**DIRECTION**
Please add 61 to every number in the coordinates of the lines below, from the one containing "Risingson (71, 1493)" through the last line, and write each of those lines out again in full with the new values.
## begin
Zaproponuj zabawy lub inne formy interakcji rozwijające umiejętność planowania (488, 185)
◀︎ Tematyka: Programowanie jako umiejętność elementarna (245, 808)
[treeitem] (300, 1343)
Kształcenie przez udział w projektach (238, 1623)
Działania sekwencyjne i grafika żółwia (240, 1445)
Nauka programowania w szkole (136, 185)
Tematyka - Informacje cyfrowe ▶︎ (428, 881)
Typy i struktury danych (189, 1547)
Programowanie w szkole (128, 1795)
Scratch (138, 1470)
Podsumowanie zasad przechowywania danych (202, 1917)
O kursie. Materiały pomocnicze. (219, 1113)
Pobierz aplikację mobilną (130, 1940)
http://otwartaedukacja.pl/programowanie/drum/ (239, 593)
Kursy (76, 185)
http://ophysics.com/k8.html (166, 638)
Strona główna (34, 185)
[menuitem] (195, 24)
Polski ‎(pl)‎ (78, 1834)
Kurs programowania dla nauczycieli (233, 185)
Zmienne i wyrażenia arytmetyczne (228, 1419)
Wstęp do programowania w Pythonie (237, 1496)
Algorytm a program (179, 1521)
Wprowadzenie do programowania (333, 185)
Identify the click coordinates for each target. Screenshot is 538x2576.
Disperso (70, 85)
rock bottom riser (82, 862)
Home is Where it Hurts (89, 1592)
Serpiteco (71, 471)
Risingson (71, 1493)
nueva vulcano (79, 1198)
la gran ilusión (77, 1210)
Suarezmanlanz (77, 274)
## end
**FINAL RESULT**
Risingson (132, 1554)
nueva vulcano (140, 1259)
la gran ilusión (138, 1271)
Suarezmanlanz (138, 335)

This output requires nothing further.